SUFFOLK
At the ribbon-cutting ceremony Thursday for the new Sentara BelleHarbour medical complex, officials lauded the arrival of a new medical facility for the residents of growing northern Suffolk.
But as the crow flies, there's another medical complex/emergency department just over the trees surrounding the $24 million BelleHarbour campus. By car, head down Bridge Road and hang a quick left and you're at Bon Secours Health Center at Harbour View. MapQuest puts the distance between the two at 1.77 miles - a three-minute drive.
A couple of years ago, northern Suffolk and Western Tidewater residents who needed emergency care would have had to travel several miles to Bon Secours Maryview Medical Center in Portsmouth or Sentara Obici Hospital near downtown Suffolk, but now they've got two options within a couple of miles of each other.
Is this a good thing? Sure, say officials for both health systems.
"It offers choice to people who live here, and we're very much in favor of that," said Barbara Lynch, vice president for ambulatory services at Bon Secours' Harbour View campus, which started as an outpatient surgery and imaging center in 1999 and has expanded several times since.
"We consider Harbour View as a crown jewel for Bon Secours," said Kurt Hofelich, vice president for ambulatory services for Sentara Healthcare, the region's largest health system. "We're proud to be here with them."
Beneath the gracious responses is a fierce competition for the health care market in South Hampton Roads between Sentara and Bon Secours.
In the last couple of years, the two health systems also have opened competing medical complexes about three miles from each other in the Princess Anne area of Virginia Beach.
Both health systems sought state approval to build hospitals at their Virginia Beach sites, and Bon Secours also applied for a small hospital at the Harbour View site.
In March, Sentara got its permission from the state health commissioner and Bon Secours was denied.
Bon Secours appealed the decisions, including ones allowing Sentara both to build in Virginia Beach and to expand Obici by 30 beds.

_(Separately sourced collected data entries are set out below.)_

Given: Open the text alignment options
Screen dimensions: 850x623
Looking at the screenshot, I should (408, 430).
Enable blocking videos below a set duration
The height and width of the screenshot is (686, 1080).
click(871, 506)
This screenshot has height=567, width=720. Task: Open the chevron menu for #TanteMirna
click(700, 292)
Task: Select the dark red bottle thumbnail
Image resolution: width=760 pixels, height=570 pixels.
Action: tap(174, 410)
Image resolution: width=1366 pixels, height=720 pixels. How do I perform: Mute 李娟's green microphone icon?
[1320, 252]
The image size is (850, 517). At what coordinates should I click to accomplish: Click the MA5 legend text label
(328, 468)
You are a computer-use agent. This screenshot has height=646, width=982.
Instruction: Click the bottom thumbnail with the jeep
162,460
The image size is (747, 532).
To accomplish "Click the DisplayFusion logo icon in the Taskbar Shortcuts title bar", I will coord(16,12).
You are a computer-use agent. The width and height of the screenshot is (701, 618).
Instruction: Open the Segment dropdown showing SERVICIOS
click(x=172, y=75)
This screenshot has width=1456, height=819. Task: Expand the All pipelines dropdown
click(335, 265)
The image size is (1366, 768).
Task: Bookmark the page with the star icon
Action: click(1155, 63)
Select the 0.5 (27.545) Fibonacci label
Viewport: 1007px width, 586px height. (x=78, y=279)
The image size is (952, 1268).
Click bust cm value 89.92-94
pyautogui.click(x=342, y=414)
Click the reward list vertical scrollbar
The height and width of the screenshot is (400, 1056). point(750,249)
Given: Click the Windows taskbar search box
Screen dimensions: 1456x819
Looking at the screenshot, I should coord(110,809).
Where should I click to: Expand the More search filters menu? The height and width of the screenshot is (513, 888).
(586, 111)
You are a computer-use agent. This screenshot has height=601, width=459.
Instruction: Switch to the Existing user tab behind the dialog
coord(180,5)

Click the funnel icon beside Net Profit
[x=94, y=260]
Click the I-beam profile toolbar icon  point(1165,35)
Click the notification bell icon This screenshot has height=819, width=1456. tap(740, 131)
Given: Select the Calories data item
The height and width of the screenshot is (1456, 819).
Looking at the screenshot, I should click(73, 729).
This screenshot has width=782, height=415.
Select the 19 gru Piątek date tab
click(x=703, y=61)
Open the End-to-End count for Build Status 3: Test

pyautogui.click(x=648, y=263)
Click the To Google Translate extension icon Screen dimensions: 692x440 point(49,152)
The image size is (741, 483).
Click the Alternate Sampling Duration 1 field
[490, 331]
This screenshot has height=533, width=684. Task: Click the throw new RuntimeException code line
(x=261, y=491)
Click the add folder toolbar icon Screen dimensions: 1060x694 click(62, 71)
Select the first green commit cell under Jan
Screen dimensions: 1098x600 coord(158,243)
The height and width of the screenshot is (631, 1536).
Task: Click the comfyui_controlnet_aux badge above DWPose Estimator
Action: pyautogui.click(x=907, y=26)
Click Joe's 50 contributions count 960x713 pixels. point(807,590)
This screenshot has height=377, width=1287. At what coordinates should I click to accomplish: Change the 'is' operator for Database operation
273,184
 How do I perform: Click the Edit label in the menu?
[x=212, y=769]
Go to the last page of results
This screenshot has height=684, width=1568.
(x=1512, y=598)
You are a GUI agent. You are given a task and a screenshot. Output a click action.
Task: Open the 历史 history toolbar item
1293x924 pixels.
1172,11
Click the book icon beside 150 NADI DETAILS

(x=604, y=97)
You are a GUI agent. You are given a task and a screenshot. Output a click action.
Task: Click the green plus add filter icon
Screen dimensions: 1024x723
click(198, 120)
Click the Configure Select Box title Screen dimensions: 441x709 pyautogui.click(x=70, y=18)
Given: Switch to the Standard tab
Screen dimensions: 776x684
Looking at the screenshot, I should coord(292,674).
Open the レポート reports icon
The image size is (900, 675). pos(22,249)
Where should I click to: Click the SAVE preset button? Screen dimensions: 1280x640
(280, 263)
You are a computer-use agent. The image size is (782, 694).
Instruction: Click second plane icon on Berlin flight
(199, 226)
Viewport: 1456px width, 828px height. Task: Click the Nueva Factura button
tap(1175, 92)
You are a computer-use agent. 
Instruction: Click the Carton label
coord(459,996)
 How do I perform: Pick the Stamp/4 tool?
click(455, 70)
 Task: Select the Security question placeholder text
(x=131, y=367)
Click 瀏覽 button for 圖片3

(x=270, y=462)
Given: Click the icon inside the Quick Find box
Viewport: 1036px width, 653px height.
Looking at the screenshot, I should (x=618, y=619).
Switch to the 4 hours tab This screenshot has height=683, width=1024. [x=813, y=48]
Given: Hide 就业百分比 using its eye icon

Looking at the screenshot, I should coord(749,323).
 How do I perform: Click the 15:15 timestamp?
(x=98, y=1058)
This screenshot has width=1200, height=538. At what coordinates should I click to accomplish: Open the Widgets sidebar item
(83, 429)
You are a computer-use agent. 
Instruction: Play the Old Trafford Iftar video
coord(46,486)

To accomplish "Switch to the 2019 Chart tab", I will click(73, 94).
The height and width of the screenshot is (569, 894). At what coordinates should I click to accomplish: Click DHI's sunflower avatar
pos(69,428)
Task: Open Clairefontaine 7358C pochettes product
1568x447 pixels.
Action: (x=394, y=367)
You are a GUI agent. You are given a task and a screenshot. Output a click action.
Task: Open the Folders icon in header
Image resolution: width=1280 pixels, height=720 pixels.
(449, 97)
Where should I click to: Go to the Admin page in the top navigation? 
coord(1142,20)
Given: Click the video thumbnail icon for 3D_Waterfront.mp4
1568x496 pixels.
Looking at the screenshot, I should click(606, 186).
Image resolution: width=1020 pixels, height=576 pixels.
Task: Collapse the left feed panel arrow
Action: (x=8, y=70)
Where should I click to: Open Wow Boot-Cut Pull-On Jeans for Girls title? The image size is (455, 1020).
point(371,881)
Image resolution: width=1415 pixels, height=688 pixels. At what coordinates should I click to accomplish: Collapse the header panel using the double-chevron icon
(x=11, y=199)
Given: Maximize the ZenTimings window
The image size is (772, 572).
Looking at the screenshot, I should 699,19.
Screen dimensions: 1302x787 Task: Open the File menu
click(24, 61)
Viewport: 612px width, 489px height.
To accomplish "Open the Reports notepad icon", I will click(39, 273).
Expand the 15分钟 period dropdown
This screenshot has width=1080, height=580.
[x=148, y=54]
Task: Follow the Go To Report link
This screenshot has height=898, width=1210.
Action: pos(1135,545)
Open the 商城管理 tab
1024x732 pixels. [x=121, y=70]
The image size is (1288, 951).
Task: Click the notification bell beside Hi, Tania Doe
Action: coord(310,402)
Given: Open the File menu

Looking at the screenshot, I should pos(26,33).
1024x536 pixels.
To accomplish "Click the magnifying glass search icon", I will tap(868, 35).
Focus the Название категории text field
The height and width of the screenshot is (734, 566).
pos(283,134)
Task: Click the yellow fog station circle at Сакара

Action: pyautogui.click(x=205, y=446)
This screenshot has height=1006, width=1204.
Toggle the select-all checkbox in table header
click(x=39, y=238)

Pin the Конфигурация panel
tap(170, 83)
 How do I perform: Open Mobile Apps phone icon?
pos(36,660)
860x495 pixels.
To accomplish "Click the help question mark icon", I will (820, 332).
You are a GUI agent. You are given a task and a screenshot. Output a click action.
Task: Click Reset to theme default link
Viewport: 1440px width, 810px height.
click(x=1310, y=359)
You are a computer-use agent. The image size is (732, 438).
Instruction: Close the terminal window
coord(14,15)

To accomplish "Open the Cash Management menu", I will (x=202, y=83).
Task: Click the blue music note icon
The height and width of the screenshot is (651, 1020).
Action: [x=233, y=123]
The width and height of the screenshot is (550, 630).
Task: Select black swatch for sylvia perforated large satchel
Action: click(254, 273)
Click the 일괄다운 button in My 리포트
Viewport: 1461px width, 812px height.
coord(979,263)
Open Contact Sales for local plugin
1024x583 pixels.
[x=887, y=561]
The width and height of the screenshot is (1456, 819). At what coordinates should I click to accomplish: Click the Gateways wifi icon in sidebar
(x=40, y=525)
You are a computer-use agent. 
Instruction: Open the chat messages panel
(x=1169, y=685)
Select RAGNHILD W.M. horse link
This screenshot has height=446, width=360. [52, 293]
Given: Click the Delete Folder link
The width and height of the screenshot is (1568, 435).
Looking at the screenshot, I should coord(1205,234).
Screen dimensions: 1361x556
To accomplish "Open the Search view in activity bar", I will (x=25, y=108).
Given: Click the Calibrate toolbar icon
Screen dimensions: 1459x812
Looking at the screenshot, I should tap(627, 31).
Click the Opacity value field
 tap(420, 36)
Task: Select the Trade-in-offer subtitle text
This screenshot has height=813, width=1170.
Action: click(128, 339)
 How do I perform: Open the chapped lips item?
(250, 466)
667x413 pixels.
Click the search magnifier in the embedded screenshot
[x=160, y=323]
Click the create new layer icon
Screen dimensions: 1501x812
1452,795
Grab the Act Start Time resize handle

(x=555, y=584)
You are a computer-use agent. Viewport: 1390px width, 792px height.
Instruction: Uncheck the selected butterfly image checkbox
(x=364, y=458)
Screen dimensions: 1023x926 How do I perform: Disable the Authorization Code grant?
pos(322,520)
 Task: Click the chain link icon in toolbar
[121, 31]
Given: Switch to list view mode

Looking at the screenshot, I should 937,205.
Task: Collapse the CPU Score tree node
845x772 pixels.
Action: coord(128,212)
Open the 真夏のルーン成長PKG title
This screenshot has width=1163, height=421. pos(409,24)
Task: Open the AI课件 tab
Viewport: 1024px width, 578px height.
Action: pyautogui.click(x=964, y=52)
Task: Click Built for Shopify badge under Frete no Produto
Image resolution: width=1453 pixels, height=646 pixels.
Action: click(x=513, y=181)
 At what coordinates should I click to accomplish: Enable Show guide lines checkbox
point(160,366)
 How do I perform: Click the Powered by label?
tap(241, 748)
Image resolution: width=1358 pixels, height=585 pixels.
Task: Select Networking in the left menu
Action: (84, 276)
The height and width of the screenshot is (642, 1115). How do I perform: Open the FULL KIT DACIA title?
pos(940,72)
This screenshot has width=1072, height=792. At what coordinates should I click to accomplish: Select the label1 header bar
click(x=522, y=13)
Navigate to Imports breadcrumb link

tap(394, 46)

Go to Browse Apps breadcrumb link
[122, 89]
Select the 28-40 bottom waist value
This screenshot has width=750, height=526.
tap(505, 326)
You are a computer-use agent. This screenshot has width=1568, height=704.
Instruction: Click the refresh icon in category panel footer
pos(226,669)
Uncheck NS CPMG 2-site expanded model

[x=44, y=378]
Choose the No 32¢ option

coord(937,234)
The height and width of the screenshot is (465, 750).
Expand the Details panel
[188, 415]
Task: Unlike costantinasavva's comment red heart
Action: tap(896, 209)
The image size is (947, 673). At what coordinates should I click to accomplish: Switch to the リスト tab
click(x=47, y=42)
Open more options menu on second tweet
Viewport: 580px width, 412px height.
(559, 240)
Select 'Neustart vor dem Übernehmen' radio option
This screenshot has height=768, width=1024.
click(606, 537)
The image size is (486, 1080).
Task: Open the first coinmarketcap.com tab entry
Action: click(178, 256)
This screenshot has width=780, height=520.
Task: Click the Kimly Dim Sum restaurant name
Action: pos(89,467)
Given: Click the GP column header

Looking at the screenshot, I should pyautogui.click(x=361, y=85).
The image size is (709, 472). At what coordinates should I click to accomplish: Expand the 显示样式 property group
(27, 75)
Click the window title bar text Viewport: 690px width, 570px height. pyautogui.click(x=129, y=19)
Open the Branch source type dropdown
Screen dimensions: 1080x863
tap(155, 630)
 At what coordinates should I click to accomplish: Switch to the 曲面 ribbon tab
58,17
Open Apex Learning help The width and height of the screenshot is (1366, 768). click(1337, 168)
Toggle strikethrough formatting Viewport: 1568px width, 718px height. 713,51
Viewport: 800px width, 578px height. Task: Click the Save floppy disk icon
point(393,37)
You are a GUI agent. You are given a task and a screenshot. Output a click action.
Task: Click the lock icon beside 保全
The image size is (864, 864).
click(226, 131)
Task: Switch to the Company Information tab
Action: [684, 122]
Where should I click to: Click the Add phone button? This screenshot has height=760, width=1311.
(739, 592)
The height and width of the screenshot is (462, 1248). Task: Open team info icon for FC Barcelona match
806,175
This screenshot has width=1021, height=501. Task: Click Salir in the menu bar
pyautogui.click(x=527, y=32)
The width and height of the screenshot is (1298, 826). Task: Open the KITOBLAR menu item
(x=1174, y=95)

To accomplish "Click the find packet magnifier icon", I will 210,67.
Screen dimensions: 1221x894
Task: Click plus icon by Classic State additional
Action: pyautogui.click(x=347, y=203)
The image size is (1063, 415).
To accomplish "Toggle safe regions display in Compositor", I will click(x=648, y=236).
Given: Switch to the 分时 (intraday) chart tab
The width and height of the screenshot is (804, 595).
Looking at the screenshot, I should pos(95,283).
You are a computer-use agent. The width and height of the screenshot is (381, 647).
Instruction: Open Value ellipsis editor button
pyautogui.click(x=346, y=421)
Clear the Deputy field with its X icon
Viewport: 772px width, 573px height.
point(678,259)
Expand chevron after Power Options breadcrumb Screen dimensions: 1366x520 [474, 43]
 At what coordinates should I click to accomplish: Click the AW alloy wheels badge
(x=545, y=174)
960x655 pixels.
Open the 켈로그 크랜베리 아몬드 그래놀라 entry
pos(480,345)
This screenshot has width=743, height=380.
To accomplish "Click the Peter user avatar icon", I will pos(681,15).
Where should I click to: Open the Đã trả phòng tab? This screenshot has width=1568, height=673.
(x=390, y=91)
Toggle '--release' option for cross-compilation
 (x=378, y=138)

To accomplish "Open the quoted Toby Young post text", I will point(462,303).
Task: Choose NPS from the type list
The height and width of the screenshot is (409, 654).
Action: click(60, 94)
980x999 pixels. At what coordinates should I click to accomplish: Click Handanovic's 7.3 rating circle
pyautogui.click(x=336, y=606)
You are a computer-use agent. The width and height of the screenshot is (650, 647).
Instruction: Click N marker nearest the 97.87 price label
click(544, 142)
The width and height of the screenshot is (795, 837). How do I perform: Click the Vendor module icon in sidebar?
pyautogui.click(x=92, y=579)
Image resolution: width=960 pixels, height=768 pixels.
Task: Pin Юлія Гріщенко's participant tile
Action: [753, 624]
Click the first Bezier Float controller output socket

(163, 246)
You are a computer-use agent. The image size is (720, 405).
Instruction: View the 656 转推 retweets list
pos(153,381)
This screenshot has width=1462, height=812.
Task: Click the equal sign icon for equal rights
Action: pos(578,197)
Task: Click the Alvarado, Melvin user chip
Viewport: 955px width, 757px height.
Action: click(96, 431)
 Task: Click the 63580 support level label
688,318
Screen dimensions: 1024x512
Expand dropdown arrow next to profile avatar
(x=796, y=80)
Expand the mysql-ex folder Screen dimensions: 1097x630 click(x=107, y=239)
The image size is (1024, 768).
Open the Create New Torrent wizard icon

Free-standing emergency departments - unlike hospitals, new operating rooms or equipment such as MRI or CT scan machines - do not need state approval to be built, said Erik Bodin, director of the state's certificate of public need division for the Virginia Department of Health.
Ditto for medical office buildings - the classification for the $24 million BelleHarbour, which includes physicians offices and physical therapy and sleep centers.
The only certificate of public need Sentara had to acquire for BelleHarbour - which operates under Obici's hospital license - was to relocate MRI and CT machines, Hofelich said.
Both Sentara and Bon Secours say there is more than enough business to go around. Both plan to expand.
According to Sentara estimates, about 31,000 patients will pass through BelleHarbour's emergency department - which opens Monday at 7 a.m. - in its first year.
In the Harbour View ER, which opened in March 2007 under Maryview's license, about 25,000 patients were treated in its first year.
Lynch said it averages about 85 patients a day, with more than 100 typically on each weekend day.
"It's quite a bit more than we were expecting," Lynch said, adding that she doesn't expect that to change much with BelleHarbour's opening.
Hofelich said that for years before its 2006 merger with Sentara, Obici had wanted to expand into booming northern Suffolk.
He said the company was persuaded to pick that particular spot rather than one farther away from Bon Secours after talks with the land's owner, Temple Beth El.
Phillip McNeil, a rabbi at Temple Beth El, said a medical facility was the perfect use for the land, which was originally purchased more than a century ago by a former slave who founded the congregation.
Over the years, Temple Beth El has amassed more than 350 acres and years ago developed a master plan to develop the land, said McNeil, who is chairman of its redevelopment committee.
The plan originally called for a shopping center on the 20 acres where BelleHarbour is.
McNeil said he is now glad that there is instead a "beacon of healing" across the street from the temple. "The Lord didn't want a shopping center here," he said.
McNeil said he is an admirer of the Bon Secours Harbour View health center as well.
"As far as I'm concerned, it's not a competition," McNeil said. "It's another additional opportunity for people here to get health care."